A funcionária correu atrás do menino, gritando que chamaria a polícia, e, nesse momento, uma viatura da Polícia Militar (PM) passou pelo local. O menino foi detido pelos agentes. "Inicialmente, ele ficou sem reação ao ver os policiais, mas, enquanto esperávamos pela mãe e pelo Conselho Tutelar, ele começou a conversar com os policiais. Ele afirmou ser parte do mundo do crime e que estava praticando um roubo. Disse que, quando crescesse um pouco mais, se envolveria com tráfico de drogas e, em seguida, se tornaria um ladrão de bancos. Falava dessas atividades como se fosse motivo de orgulho. Seu pai está preso. É um menino que não tem uma estrutura familiar adequada, mas ainda há a possibilidade de mudança se alguém o guiar. O policial que o acompanhava foi muito gentil e deu conselhos. Ele os ouviu atentamente. Acredito que ninguém nunca tenha lhe explicado o que é certo e o que é errado", comentou a comerciante, que é mãe de uma adolescente de 17 anos e de um rapaz de 21 anos.

Segundo o conselheiro tutelar de Americana, Rodrigo Miletta, como se trata de uma criança menor de 12 anos, ela foi entregue aos responsáveis, conforme estabelecido pelo Estatuto da Criança e do Adolescente (ECA). Nesses casos, é feito apenas o encaminhamento aos pais, sem a apreensão da criança. Miletta afirmou que casos de roubo envolvendo crianças são raros, embora haja ocorrências de furto, agressão física e vandalismo. A qualificação de um crime como ato infracional só se aplica a casos envolvendo adolescentes.

A reportagem apurou que a mãe do menino é usuária de drogas e que o pai está preso há dois anos. Além disso, o pai é suspeito de estuprar a irmã mais velha do menino, que possui outros quatro irmãos mais novos, atualmente abrigados. Também foi apurado que o menino frequenta a escola, mas não se sabe se sua frequência é regular. Além disso, ele faz uso de medicamentos controlados devido a problemas de agitação e nervosismo.

OMISSÃO

De acordo com a delegada de Polícia e professora da Academia da Polícia Civil de São Paulo, Teresinha de Carvalho, essa criança reflete a omissão do Estado e o não cumprimento integral do Estatuto da Criança e do Adolescente (ECA), criado em 1990, e sua situação atual. "Essa lei foi criada para proteger crianças e adolescentes, mas na prática ainda não foi totalmente implementada. Ela é extremamente importante, pois inova e estabelece como dever da família e da sociedade a proteção, conforme está na Constituição Federal. Precisamos refletir sobre quem são os responsáveis pelo comportamento dessa criança de 10 anos. Em primeiro lugar, a família, em segundo lugar, a própria sociedade e, por fim, o Estado, que não consegue oferecer às famílias mais vulneráveis acesso à educação de qualidade, uma infância protegida, diversão, alimentação adequada e acesso aos bens básicos para uma vida digna", afirmou a delegada.

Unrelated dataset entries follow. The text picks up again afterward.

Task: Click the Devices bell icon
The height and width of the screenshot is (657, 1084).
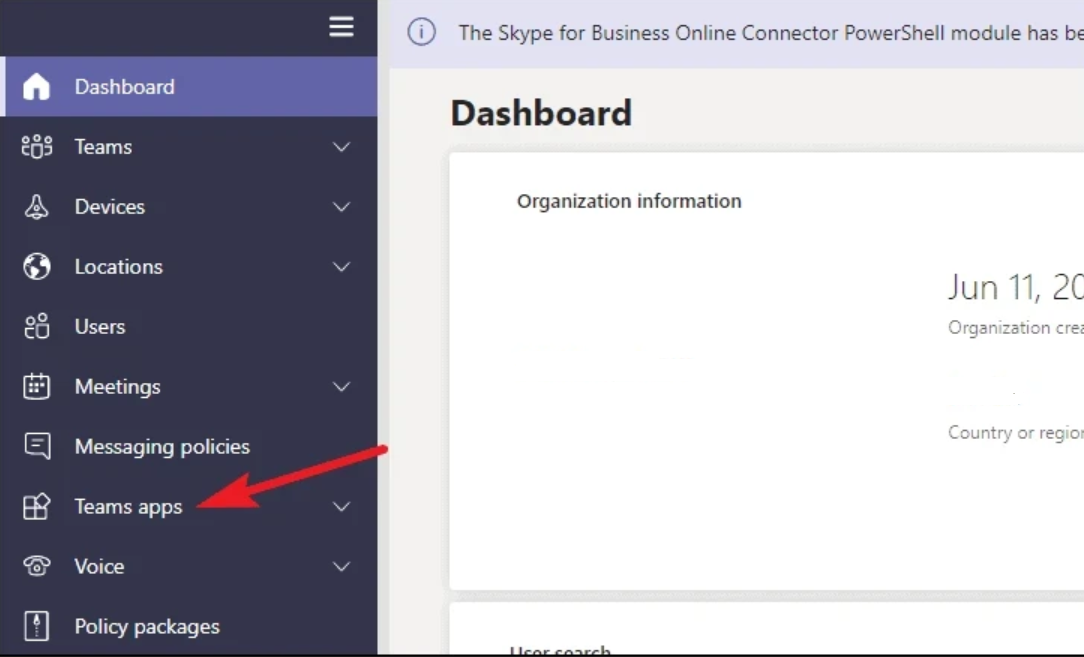Action: pyautogui.click(x=37, y=207)
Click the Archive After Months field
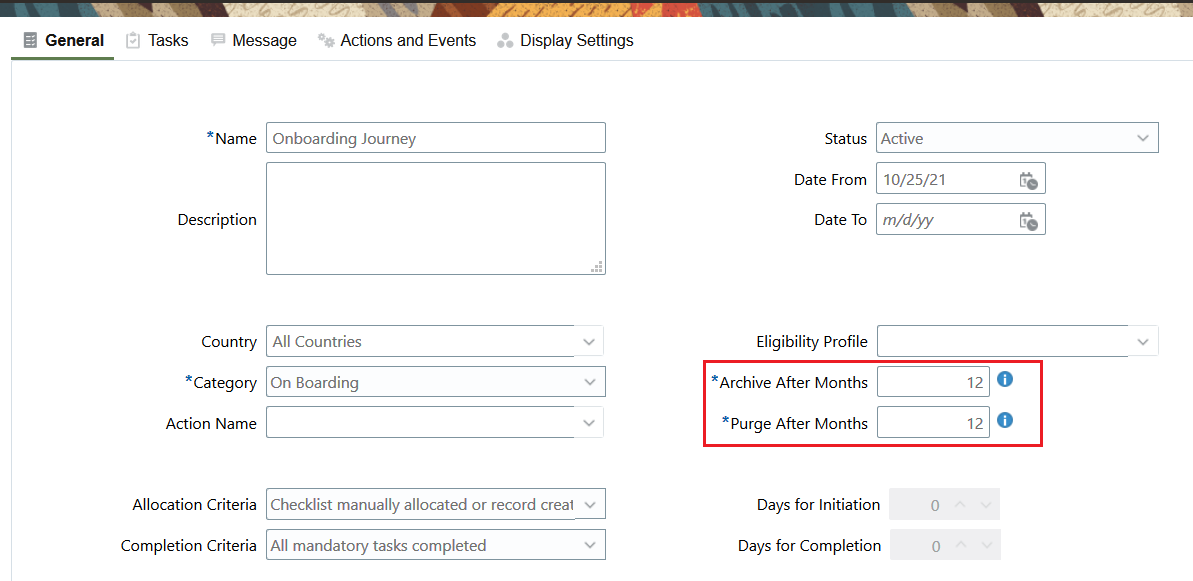1193x581 pixels. (933, 383)
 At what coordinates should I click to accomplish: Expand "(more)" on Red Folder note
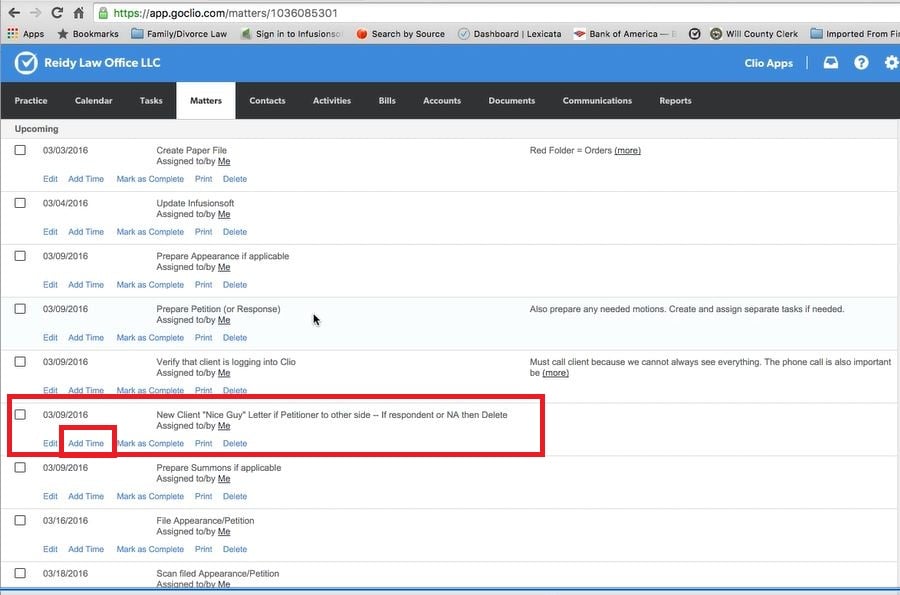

Segundo Teresinha, essa criança está abandonada à própria sorte, e conquistar um relógio ou qualquer objeto, não importa como, representa um troféu a ser exibido ao grupo ao qual ela pertence. "Isso é inerente à natureza humana, especialmente para os jovens, querer se destacar em um grupo. Esse menino é o reflexo do que a sociedade está proporcionando a ele, que é praticamente nada. Portanto, é crucial que revisemos o Estatuto da Criança e do Adolescente e o coloquemos em prática de uma vez por todas", enfatizou.

Segundo a delegada, é cada vez mais comum vermos adolescentes ou crianças "iniciando desde tenra idade" no mundo do crime. "Não acredito que seja algo exclusivo da modernidade. Há muitos anos, no Brasil, já vemos crianças envolvidas com o crime, principalmente devido às facilidades de acesso a bens materiais. Quando falta afeto, os bens materiais tendem a substituí-lo, embora de maneira completamente equivocada. Para uma criança, ter acesso a bens materiais de valor e poder comprar o que vê na televisão, nas vitrines ou nas mãos dos outros, de certa forma é visto como um progresso. Portanto, a culpa não é dessa criança, com certeza, mas de todos nós", ressaltou.